KUTIPAN TERPILIH |
..............................

Pada saat kita ingin mengkaji perubahan masyarakat Sunda,
maka kita akan dihadapkan dengan sedikitnya tulisan mengenai perubahan yang
terjadi pada kebudayaan suku ini yang beredar di masyarakat. Sebagian besar
tema-tema yang diangkat mengenai suku ini adalah mengenai resep masakan dan
juga tata cara pelaksanaan pernikahan adat Sunda. Selain dari dua hal tersebut,
sedikit tulisan saya temui mengenai kesenian Sunda dalam bentuk tari dan tari Sunda
ini lah yang akan coba saya kaji dalam paper
ini. Tari Sunda yang saya maksud di sini adalah tari topeng, Tayub dan Ronggeng.
B.
MASALAH
Berdasarkan
latar belakang tertulis di atas serta keterbatasan pengetahuan, paper saya kali ini berusaha untuk menjawab
pertanyaan tersebut di bawah ini:
1. Ideologi
apakah yang termuat dalam tari topeng, tayub
dan ronggeng dan adakah perubahan
ideologi pada tari-tari tersebut pada saat ini?

..............................

MATERI YANG DITAMPILKAN |

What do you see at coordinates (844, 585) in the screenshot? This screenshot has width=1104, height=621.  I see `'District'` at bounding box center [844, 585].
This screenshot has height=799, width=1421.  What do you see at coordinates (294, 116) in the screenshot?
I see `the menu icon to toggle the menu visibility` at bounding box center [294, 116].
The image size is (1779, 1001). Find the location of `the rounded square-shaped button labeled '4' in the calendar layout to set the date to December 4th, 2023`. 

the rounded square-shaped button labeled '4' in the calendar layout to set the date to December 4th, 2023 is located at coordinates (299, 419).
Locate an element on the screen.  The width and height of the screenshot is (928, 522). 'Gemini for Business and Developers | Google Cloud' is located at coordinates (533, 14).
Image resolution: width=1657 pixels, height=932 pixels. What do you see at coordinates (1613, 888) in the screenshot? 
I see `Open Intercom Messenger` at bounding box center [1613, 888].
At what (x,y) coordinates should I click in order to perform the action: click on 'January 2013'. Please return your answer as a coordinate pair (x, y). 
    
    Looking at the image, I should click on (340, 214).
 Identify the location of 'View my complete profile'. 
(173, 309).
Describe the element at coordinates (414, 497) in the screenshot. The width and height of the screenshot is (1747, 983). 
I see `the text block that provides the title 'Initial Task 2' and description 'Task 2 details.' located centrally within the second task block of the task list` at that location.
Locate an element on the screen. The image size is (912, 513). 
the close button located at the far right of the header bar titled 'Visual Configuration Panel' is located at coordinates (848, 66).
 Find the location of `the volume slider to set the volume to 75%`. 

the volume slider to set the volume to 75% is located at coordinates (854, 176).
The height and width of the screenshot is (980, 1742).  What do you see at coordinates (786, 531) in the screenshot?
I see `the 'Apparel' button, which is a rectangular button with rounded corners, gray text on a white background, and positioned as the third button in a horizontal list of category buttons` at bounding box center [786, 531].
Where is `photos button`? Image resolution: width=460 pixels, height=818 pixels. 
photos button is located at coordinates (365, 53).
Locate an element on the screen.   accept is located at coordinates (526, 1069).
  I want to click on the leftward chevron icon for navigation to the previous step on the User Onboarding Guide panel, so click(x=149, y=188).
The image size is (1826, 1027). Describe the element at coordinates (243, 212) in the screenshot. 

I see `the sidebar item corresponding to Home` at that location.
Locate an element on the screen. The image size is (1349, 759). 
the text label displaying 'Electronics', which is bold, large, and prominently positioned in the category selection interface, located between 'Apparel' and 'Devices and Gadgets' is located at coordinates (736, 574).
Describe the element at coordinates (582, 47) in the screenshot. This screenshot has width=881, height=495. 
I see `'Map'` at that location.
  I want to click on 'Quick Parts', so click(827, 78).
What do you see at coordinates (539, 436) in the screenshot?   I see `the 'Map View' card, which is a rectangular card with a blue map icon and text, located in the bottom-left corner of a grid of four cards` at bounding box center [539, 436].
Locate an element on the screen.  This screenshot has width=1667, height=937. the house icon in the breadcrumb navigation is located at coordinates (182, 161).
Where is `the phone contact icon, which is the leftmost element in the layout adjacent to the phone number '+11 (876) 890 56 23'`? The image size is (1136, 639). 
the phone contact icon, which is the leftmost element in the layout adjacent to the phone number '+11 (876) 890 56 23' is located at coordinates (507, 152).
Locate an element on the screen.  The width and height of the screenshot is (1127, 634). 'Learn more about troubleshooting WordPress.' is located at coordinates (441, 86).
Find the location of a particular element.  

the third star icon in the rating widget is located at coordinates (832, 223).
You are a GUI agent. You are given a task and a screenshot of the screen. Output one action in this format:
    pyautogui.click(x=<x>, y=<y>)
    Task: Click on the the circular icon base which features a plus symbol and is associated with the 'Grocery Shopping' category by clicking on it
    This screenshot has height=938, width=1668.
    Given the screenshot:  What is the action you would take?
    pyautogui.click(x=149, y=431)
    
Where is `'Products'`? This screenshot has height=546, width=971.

..............................

Tolong lanjutkan tulisan tentang tari Sunda itu, dimulai setelah kalimat terakhirnya. Catatan di atas tidak diperlukan.

HASIL |
2. Dari
lapisan sosial masyarakat mana kah tari-tari tersebut lebih diapresiasi?
C.
PEMBAHASAN
MASALAH
Dalam
mencoba menJawab permasalahan di atas, saya melakukan kajian pustaka yang tidak
begitu banyak. Sebelum memulai untuk menjawab pertanyaan pertama, ada baiknya
kita melihat dulu pengertian dari seni. Maruska Svasek, pada bukunya yang
berjudul Anthropology, Art and Cultural
Production mengetengahkan pandangan Boas akan seni yang kemudian dikaji
oleh ilmuwan lain menggunakan paradigma Fungsionalisme, Strukturalisme dan
Etnosains pada bab 3 yang berjudul From
Visual Communication to Object Agency. Boas, dengan teori relativisme
kebudayaannya (Cultural Relativism),
mendefinisikan seni sebagai bentuk aksi lintas budaya dengan ciri-ciri khusus,
dengan kekhasan budaya, makna atau fungsi yang bisa dikaji dan dibandingkan
secara obyektif (2007: 38).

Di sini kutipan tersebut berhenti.